Un conflit militaire et politique
Une première guerre civile entre 2004 et 2007 avait déjà opposé les
partisans de François Bozizé, alors président de la République
centrafricaine, à ceux qui l’avaient aidé à prendre le pouvoir par un coup
d’État en 2003. Fin 2012, les rebelles reprennent les armes et forment une
coalition qui prend le nom de Séléka (alliance en langue sango). Composée de
Tchadiens et de Soudanais, majoritairement musulmans, elle est rejointe par des
Centrafricains, anciens membres de l’armée centrafricaine ou désœuvrés,
tous déçus du régime. Le 13 mars 2013, le président Bozizé est
renversé. Michel Djotodia prend le pouvoir et se montre incapable de
contrôler ses troupes. Une flambée de violence embrase le pays. Les Sélékas
pillent les missions chrétiennes, massacrent des populations, détruisent les
archives d’état civil et incendient de très nombreux villages. Du
« jamais vu » écriront les évêques centrafricains dans un message
condamnant les exactions. Début novembre 2013, des milices d’autodéfense
se lèvent. Ce sont les anti-balakas (des anti-balles de Kalachnikov) qui
s’auto-protègent à l’aide de talismans noués autour de la poitrine et
des bras. Ils deviennent populaires auprès d’une population humiliée et
martyrisée. Grisés par leur succès, ils rançonnent, pillent à leur tour et
s’attaquent à l’ensemble des civils musulmans, accusés d’avoir
collaboré avec la Séléka. Pour échapper aux exactions, la moitié des
musulmans du pays part s’exiler dans les pays voisins, au Cameroun et au
Tchad.
Décembre 2013 : la France, sous mandat de l’ONU, décide enfin
d’intervenir. C’est l’opération Sangaris, chargée de contenir les
massacres et les représailles entre chrétiens et musulmans, dans un pays
livré au chaos. Le génocide sera évité. Janvier 2014 : Michel Djotodia
est contraint de démissionner et un gouvernement de transition est
installé.
Ce rappel des faits brosse un tableau très sombre de la population d’un
pays, sans accès à la mer, aux frontières incertaines et poreuses, au
sous-sol riche en minerai, à l’instabilité notoire et aux régimes
politiques inconsistants et ubuesques (on se souvient encore de l’empereur
Bokassa). La presse internationale a qualifié les anti-balakas de milices
chrétiennes parties en guerre contre les musulmans, renforçant l’idée
d’un conflit à caractère religieux. Ce serait oublier que les habitants de
différentes religions ont vécu en bonne entente durant des décennies. Des
jeunes de Bangui ont déclaré que la crise centrafricaine était due à la
mauvaise gouvernance et à l’intervention tardive des forces internationales,
pas aux facteurs religieux. Tant que les journalistes occidentaux parleront
(par mimétisme ou par paresse) de « milices chrétiennes » et
alimenteront ainsi le jeu des politiciens locaux qui ont dressé les
communautés entre elles, il faudra répéter que la crise centrafricaine
n’est pas religieuse. Quant à l’extrême violence des faits, elle ne
devrait pas nous faire oublier que le peuple centrafricain est avant tout
pacifique, aimable et chaleureux. Mais son interminable calvaire l’a
durablement traumatisé.
La Centrafrique en chiffres
Superficie : 623 000 km2. Population : 5 millions d’habitants (avant la crise de 2013-2014).

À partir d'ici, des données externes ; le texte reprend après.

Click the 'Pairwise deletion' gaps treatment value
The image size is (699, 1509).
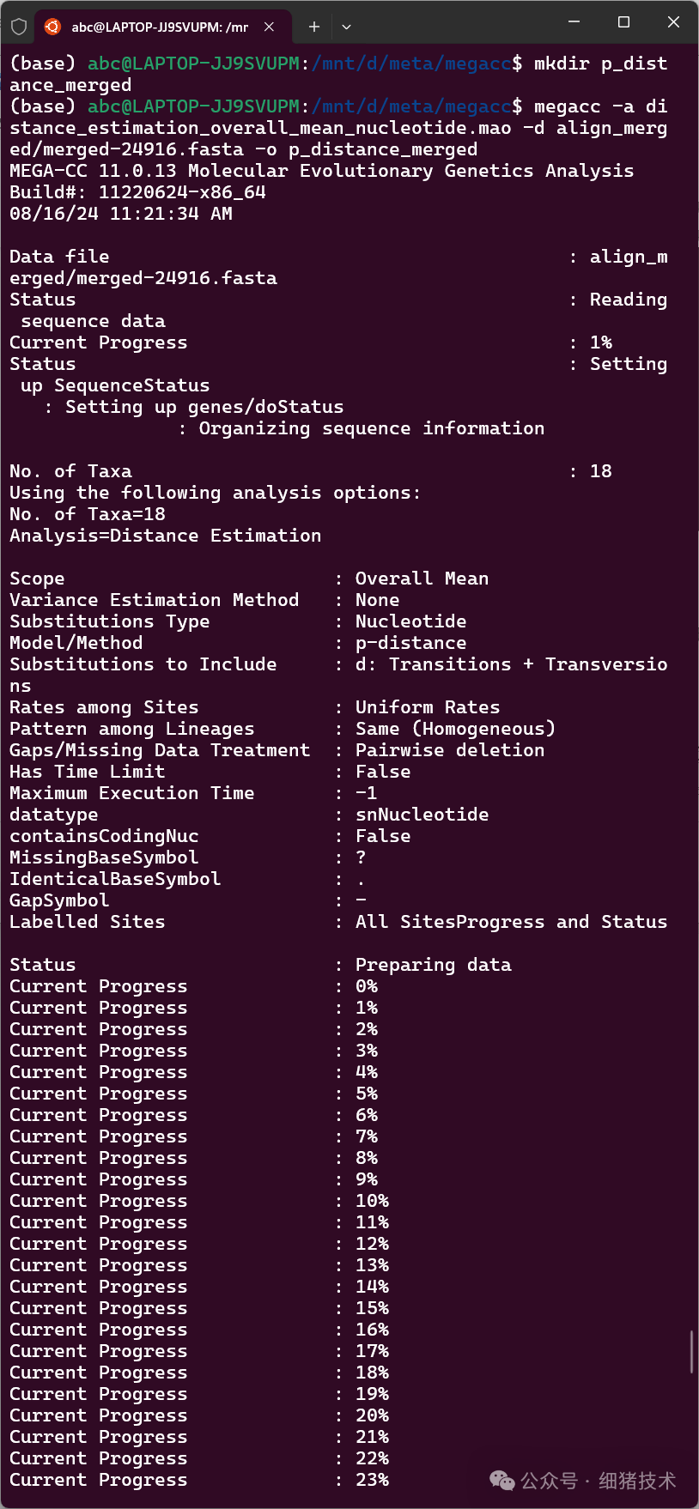[x=449, y=750]
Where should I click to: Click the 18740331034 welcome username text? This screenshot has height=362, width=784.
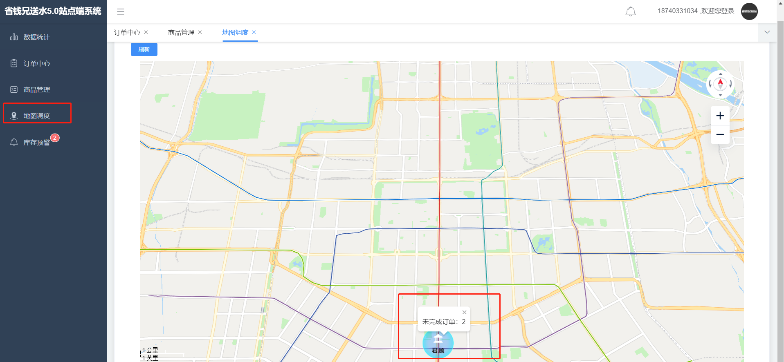pyautogui.click(x=696, y=11)
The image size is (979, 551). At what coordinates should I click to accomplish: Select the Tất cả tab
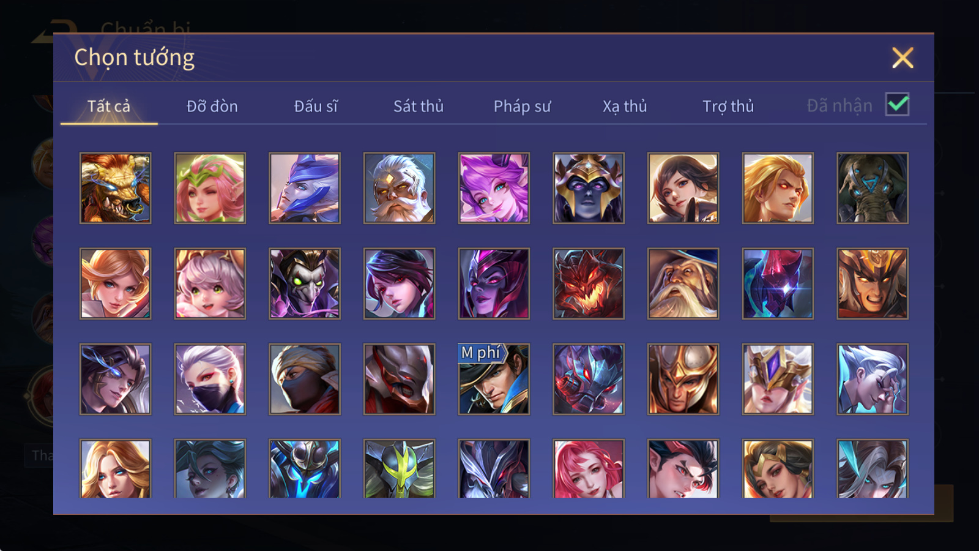pyautogui.click(x=109, y=106)
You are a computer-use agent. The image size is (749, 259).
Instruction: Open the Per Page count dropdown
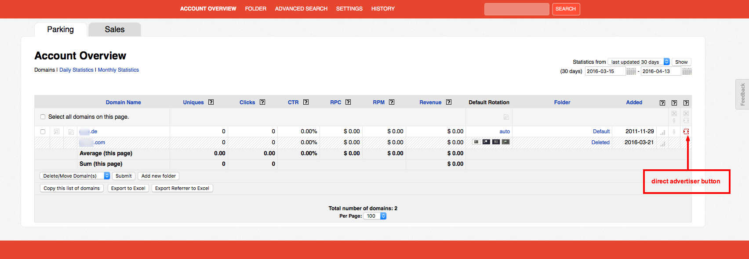pyautogui.click(x=375, y=216)

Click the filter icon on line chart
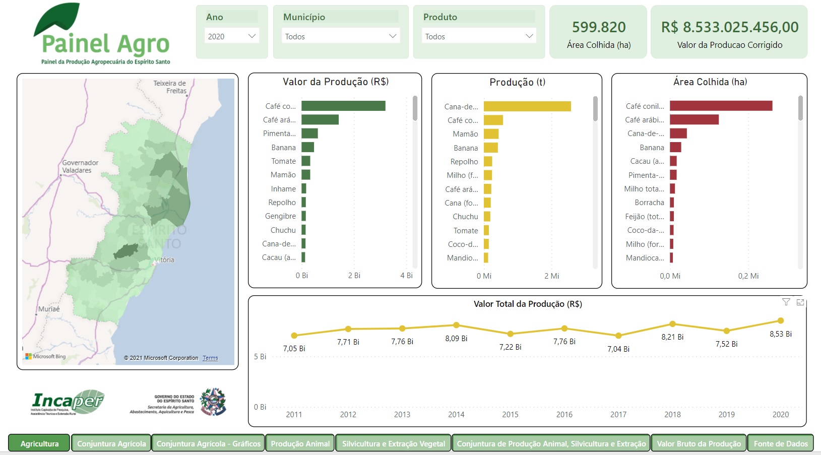point(786,302)
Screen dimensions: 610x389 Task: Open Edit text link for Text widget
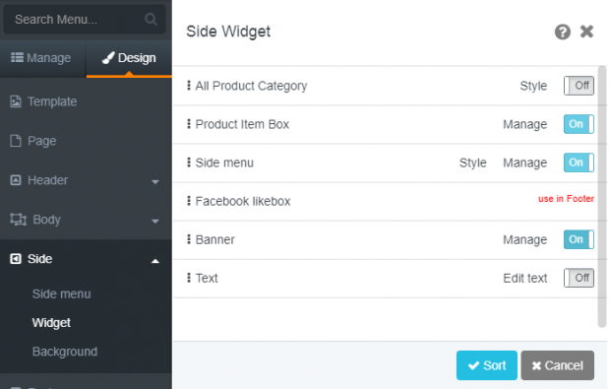(524, 278)
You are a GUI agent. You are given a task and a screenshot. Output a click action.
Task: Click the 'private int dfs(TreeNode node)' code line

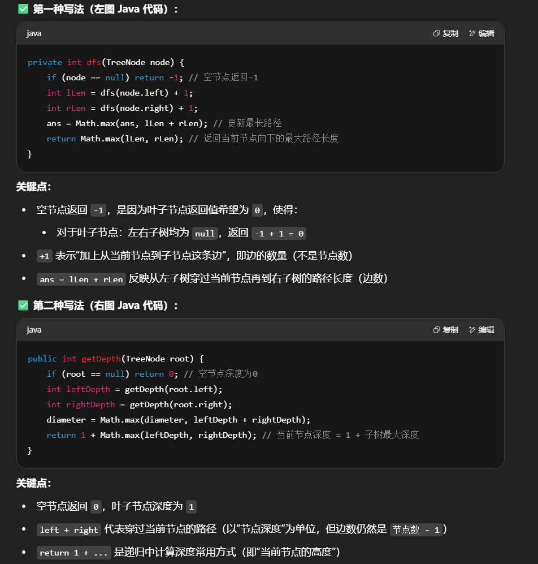[x=106, y=62]
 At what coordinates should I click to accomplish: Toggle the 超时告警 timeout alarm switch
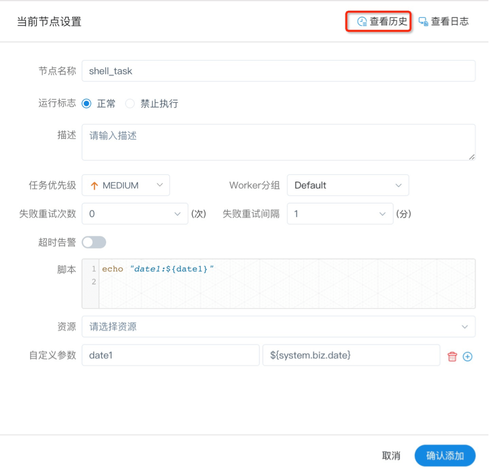click(94, 242)
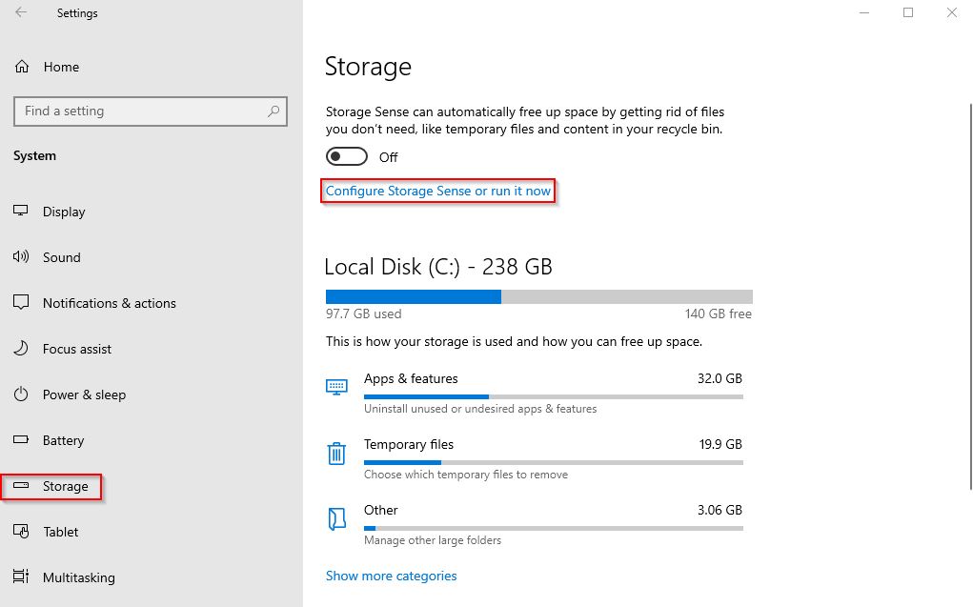Viewport: 973px width, 607px height.
Task: Click the Home house icon
Action: click(x=21, y=67)
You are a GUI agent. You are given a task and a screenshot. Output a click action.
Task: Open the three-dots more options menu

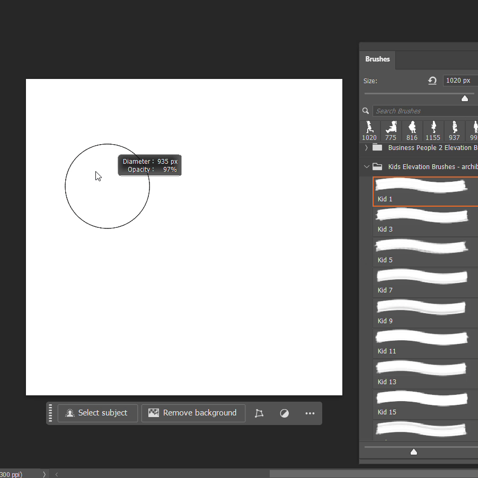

Espérance de vie : 43,54 ans. Moyenne d’âge : 18 ans
Bangui : 622 771 habitants (près de 20 % de la population du pays).

Entre 2013 et 2014 : 425 000 personnes ont fui le pays, 930 000 personnes se sont déplacées à l’intérieur du pays. On ignore le nombre de réfugiés revenus chez eux depuis le début 2015.
Langues : français et sango (langue véhiculaire). Chacune des 80 ethnies possède sa langue.
Religions : chrétiens (85 %) [catholiques : 35 %, églises pentecôtistes, prophétiques et évangéliques : 50 %] ; musulmans 10,1 % et animistes 4,9 %.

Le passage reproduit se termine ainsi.